This all sounds like a lot of work, risk, disruption, bloat, etc, etc.
That's not a problem per-se, but it should only be undertaken if the
payback makes it worthwhile.
Unfortunately your email contains only a terse description of this most
important factor: if we add all this stuff to Linux, what do we get in
return? "More or less tracing". Is that useful enough to justify the
changes? Please let's pay a lot more attention to this question before
getting further into implementation stuff! Sell it to us.
> Those are the main changes (besides adding attributes, of course) that
> I've made so far.
>
> * Get rid of the parallel syscall interface
>
> AIO really shouldn't be implementing its own slightly different
> syscalls; it should be a mechanism for doing syscalls asynchronously.
Yes. We got about a twelfth of the way there many years ago
(google("syslets")) but it died. A shame.
Andrew Morton <[email protected]> writes:
> On Fri, 12 Apr 2013 15:28:56 -0700 Kent Overstreet <[email protected]> wrote:
>> Those are the main changes (besides adding attributes, of course) that
>> I've made so far.
>>
>> * Get rid of the parallel syscall interface
>>
>> AIO really shouldn't be implementing its own slightly different
>> syscalls; it should be a mechanism for doing syscalls asynchronously.
>
> Yes. We got about a twelfth of the way there many years ago
> (google("syslets")) but it died.

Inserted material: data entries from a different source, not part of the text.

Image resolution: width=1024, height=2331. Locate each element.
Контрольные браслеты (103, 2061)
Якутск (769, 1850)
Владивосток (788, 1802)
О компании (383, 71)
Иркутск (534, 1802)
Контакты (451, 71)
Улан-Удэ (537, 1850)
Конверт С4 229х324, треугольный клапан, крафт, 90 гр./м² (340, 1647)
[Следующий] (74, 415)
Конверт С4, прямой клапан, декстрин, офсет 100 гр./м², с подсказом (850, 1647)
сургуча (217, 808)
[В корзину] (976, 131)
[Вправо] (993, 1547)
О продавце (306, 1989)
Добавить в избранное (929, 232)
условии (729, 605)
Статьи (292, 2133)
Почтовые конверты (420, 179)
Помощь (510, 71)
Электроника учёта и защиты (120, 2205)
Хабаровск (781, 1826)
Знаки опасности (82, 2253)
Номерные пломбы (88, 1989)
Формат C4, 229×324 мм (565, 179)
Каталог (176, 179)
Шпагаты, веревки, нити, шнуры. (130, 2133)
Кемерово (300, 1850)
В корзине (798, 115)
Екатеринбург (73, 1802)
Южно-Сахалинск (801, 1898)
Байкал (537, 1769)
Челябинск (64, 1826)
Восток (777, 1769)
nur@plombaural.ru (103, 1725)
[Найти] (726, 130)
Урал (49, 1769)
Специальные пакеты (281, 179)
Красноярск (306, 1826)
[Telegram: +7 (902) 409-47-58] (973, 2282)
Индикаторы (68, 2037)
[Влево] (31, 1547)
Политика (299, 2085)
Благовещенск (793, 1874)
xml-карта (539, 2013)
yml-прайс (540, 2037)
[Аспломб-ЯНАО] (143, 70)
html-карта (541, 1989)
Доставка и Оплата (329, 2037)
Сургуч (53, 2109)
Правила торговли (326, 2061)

A shame.
Yeah, letting the current process keep waiting and creating a new one
which returns is a fascinating idea, but you really need to swizzle the
PIDs so that the "new" one is identical to the old. Otherwise the API
is unbearable...
Good luck!
Rusty.
On Tue 16-04-13 10:48:35, Rusty Russell wrote:
> Andrew Morton <[email protected]> writes:
> > On Fri, 12 Apr 2013 15:28:56 -0700 Kent Overstreet <[email protected]> wrote:
> >> Those are the main changes (besides adding attributes, of course) that
> >> I've made so far.
> >>
> >> * Get rid of the parallel syscall interface
> >>
> >> AIO really shouldn't be implementing its own slightly different
> >> syscalls; it should be a mechanism for doing syscalls asynchronously.
> >
> > Yes. We got about a twelfth of the way there many years ago
> > (google("syslets")) but it died. A shame.
>
> Yeah, letting the current process keep waiting and creating a new one
> which returns is a fascinating idea, but you really need to swizzle the
> PIDs so that the "new" one is identical to the old. Otherwise the API
> is unbearable...
But when we do crazy stuff like pid namespaces these days somehow
switching pids shouldn't be *that* hard... Should it? Just a crazy idea
that occured to me now :)
Honza
--
Jan Kara <[email protected]>
SUSE Labs, CR